> [Written task 1]:
Quote the records word for word, from their first line through the line that contains "will [105, 408].", including both of those lines.

── Document section ──

THE GREAT RAILROAD STRIKE.
Harper's WeeklyApril 21, 1888
AFTER a six weeks' struggle, one of the most important railroad
strikes inaugurated since 1876 in this country has practically
ended. The engineers and firemen of the Chicago, Burlington, and
Quincy system (which reaches out through eight States, from Chicago
to the Rocky Mountains, over 5500 miles of track, and touches
1500 cities, towns, and villages) left their engines, at the command
of Chief ARTHUR of the Brotherhood of Locomotive
Engineers, and refused to return to work unless certain demands
were acceded to, among the most reasonable of which was an increase
of pay. The railroad officials were willing to pay larger salaries
on the main line than on the branches, but this did not satisfy
the strikers, and some 15,000 men put on their coats on the 25th
of February, and for six weeks did everything in their power to
cripple the corporations for which they had previously worked.
Chief ARTHUR and his staff of Brotherhood
officers and counsellors took up their headquarters in Chicago,
and from that base the battle was fought, and lost to them. Engineers
and firemen from Eastern roads, and notably from the Reading,
where a strike had just ended, in which the employees considered
themselves not well supported by the Brotherhood, began to pour
into Chicago, seeking employment, which was freely given, and
which of course had the effect to weaken the moral force of the
Brotherhood itself. Finding that the road was so well prepared
to resist the demands of the strikers, the latter resorted to
various measures to force them to terms, and through the sympathetic
action of their associates on other lines succeeded in instituting
a freight boycott, by reason of a threatening to go out in a body
if the several lines connecting with the Burlington system accepted
or forwarded any freight offered by the latter road at any connecting
point, no matter whether it was through or local business. Not
one of the roads connecting with the Burlington was left out.
Naturally the business public began to interest itself in the
conflict at this point, with the result that the aid of the United
States courts was invoked to stop this interference with the transit
of goods. The courts at Chicago and Omaha decided against the
strikers, and this, with the sudden termination of the Santa Fe
strike, inaugurated March 15th, and the refusal of the Chicago,
Milwaukee, and St. Paul engineers and firemen to go out, had a
depressing and weakening effect. As a last resort, however, the
engineers enlisted the switchmen, and began to practice the tactics
of malicious interference, which had hitherto been kept in the
background. As soon as new switchmen took the places of the retiring
Burlington employees, the latter, in organized bodies, set upon
and maltreated the former to that extent that special forces of
detectives were required to preserve the peace and to protect
the property of the railroad. Assaults were made in the Chicago
freight yards, and a number of switchmen severely injured.

───
── Records for this task ──

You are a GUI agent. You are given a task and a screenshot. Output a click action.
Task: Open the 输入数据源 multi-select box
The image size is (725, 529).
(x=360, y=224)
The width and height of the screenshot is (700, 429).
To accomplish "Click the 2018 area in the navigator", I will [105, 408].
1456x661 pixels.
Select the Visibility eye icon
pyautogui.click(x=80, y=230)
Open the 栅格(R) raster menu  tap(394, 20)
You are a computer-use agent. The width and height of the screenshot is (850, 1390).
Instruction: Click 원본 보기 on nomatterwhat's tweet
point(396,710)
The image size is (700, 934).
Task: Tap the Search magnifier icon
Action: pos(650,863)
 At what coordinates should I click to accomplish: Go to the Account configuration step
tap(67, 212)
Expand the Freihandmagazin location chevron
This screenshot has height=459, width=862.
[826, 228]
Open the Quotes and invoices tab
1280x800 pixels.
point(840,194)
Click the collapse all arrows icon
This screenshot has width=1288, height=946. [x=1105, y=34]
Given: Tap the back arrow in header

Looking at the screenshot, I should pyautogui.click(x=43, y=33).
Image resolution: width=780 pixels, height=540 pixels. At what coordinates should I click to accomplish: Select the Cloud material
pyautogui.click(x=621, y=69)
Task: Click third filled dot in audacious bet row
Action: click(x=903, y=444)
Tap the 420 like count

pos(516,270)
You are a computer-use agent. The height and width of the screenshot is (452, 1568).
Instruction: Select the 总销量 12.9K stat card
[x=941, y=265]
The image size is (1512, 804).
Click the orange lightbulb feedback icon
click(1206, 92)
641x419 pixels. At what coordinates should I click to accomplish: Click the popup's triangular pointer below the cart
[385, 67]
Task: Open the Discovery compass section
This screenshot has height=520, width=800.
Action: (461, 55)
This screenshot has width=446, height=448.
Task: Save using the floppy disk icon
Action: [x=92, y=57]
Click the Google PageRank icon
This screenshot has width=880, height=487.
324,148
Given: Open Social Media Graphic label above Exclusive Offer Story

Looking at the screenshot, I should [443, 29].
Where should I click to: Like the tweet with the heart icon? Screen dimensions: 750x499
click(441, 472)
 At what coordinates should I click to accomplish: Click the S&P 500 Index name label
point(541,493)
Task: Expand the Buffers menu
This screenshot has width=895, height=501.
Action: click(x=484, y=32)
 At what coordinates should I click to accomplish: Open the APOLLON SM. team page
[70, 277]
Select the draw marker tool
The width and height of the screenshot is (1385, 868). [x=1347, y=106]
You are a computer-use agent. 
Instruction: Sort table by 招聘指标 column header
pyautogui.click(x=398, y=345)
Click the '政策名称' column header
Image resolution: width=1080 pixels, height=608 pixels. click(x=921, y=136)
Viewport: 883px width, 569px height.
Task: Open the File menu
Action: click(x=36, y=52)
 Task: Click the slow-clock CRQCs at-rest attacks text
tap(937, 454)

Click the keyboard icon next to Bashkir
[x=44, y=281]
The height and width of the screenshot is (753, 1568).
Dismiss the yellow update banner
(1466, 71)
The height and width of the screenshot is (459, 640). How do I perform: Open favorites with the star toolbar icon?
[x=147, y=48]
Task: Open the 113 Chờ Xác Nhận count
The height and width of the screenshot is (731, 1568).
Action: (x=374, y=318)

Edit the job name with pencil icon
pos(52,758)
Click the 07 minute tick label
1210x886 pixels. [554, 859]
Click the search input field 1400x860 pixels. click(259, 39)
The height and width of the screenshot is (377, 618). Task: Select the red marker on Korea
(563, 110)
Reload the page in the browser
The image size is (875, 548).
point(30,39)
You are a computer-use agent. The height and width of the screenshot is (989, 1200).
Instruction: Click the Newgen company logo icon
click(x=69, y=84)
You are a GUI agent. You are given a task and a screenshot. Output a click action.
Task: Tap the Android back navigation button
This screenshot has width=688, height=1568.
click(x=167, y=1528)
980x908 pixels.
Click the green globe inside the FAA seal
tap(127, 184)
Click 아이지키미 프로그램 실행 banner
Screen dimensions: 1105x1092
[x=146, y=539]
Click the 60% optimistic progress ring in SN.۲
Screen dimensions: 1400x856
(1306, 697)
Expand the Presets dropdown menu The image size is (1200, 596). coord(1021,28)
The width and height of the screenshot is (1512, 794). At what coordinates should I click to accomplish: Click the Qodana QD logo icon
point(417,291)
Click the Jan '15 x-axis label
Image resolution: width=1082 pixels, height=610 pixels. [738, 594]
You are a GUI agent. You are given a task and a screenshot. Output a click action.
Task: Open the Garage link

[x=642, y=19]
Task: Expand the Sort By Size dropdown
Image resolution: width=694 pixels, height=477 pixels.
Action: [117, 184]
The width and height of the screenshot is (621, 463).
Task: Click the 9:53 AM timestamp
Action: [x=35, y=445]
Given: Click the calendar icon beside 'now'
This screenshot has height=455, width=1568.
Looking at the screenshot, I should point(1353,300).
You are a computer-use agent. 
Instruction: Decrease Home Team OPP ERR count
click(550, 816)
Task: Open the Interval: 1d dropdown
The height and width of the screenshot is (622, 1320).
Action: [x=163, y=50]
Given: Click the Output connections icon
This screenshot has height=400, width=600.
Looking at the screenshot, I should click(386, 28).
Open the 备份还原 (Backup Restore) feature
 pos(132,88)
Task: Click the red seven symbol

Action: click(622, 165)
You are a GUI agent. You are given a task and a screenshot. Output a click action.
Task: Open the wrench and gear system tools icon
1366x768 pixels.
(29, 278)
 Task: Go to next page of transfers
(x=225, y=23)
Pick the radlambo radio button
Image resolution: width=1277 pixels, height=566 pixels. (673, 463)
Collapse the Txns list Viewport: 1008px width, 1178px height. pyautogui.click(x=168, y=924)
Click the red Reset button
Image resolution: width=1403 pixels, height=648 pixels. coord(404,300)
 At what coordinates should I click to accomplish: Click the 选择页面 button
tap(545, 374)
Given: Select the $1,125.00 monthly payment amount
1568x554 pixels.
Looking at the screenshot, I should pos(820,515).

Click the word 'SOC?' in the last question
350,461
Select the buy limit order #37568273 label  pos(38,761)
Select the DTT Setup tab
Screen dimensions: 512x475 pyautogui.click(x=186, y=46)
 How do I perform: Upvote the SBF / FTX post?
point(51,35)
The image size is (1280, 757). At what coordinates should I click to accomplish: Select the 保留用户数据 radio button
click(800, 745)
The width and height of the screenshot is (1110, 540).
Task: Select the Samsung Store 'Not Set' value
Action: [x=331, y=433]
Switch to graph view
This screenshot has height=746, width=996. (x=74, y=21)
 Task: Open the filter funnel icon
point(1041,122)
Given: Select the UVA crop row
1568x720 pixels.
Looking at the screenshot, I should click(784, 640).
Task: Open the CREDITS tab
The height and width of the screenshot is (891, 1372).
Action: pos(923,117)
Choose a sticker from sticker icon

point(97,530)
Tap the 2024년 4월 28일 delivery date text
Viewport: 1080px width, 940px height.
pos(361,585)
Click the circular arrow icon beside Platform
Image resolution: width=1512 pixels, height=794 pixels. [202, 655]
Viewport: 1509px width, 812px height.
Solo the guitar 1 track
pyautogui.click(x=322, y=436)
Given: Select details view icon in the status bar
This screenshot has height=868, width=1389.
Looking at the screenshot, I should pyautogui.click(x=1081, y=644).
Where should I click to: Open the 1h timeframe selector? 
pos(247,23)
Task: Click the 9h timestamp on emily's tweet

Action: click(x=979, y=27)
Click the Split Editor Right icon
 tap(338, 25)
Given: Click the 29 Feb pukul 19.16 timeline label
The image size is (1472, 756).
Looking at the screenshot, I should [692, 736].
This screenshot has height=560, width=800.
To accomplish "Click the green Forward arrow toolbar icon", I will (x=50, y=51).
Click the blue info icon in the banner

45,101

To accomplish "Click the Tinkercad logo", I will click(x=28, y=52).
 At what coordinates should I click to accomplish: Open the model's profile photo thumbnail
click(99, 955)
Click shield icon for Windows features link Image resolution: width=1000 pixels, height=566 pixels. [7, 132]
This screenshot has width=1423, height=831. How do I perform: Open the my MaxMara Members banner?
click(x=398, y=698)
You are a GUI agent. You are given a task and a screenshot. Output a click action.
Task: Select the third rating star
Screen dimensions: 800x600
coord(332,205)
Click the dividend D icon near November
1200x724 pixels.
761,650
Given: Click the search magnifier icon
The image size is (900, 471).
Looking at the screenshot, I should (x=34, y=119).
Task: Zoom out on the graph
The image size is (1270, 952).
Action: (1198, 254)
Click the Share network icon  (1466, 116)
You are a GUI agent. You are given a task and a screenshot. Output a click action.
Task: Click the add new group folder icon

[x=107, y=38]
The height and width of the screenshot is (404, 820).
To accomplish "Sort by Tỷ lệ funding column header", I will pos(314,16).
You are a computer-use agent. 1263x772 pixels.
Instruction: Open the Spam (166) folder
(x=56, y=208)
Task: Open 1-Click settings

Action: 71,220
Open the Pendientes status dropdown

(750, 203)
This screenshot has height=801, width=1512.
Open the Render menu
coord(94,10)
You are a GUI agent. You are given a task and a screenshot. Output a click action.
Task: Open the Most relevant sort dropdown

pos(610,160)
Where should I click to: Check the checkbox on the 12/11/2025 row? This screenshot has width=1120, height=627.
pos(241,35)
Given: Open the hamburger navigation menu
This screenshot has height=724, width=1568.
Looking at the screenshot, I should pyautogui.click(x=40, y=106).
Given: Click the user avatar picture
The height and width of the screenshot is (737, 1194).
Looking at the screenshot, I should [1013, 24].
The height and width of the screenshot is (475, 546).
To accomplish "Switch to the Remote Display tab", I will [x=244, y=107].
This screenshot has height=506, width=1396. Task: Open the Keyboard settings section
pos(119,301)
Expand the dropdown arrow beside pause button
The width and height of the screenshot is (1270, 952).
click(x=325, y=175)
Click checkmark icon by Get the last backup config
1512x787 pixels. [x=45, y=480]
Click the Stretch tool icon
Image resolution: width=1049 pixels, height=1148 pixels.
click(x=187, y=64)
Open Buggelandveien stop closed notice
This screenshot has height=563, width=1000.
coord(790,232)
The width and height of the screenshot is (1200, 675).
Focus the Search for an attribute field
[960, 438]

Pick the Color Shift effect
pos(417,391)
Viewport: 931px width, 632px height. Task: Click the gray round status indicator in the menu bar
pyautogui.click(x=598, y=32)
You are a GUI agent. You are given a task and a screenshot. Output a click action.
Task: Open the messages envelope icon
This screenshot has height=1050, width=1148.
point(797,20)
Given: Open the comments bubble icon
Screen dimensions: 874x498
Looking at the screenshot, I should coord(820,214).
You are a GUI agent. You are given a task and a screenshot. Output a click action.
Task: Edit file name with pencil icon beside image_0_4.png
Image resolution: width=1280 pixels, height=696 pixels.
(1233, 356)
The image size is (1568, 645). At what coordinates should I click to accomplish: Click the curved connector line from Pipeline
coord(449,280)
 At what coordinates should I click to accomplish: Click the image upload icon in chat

───

> [Written task 2]:
Please write what comes next in the article on the 1888 Burlington railroad strike, continuing from its last sentence.

> [Answer 1]:
You are a GUI agent. You are given a task and a screenshot. Output a click action.
Task: Open the 输入数据源 multi-select box
The image size is (725, 529).
(x=360, y=224)
The width and height of the screenshot is (700, 429).
To accomplish "Click the 2018 area in the navigator", I will [105, 408].

> [Answer 2]:
The switchmen's strike then swept over the Western railroad
regions, following out the course of the original strike of the
engineers arid firemen, and first and last taking in the Santa
Fe system, the Chicago, Milwaukee, and St. Paul, and other connecting
lines; but it passed along like a wave, and the old order of things
was restored as soon as reason could be heard. By the 3d of April
the strikers, finding their tactics gradually losing force and
their stratagem weakening, determined to take one more step that
should bring their opponent to terms. They announced that the
boycott against the moving of Burlington cars by other roads was
removed, that other lines could do as they pleased, and their
employees be under no obligations to aid the strikers, save with
sympathy and spare cash, and the strike would be confined to the
Burlington road. This radical action was taken because the strikers
said the Burlington company had undertaken, in bad faith, to create
trouble between other companies and their employees, having no
motive in view except the injury of connecting lines or their
people. The Burlington officials were growing able, however, to
conduct their business without the assistance of the strikers.
New men had taken control of the affairs, new engineers and firemen
were running the trains as skillfully as did the old employees,
and the strike slowly but surely was becoming a thing of the past.
By the end of the first week of April the Brotherhood of Locomotive
Engineers were again pondering over the uncertainty of strikes,
and the inevitable had happened. The Burlington struggle had virtually
ended, with the same result as the Reading. Mr. POWDERLY
advised against the latter; Mr. ARTHUR
had no heart and no encouragement for the former. The strikers
may hold out for a while yet, and Mr. ARTHUR
may still direct the contest, but it must all end in failure.
It has been estimated that this great strike has caused a loss
to the engineers' and firemen's brotherhoods of $601,500 for the
forty-five days the strike has lasted; while to the Burlington
company the loss has been $2,100,000. Of course there are many
indirect losses scattered throughout the whole of the Burlington
system which it is difficult to compute.
The latest movement of the strikers was to endeavor to induce
the brakemen to join in the warfare on the Burlington system,
with the hope that the conductors would also give the strikers
their aid. The engineers and firemen have for some time been negotiating
for the support of the Knights of Labor, and it has been intimated
that this would be accorded them.
C. E. H.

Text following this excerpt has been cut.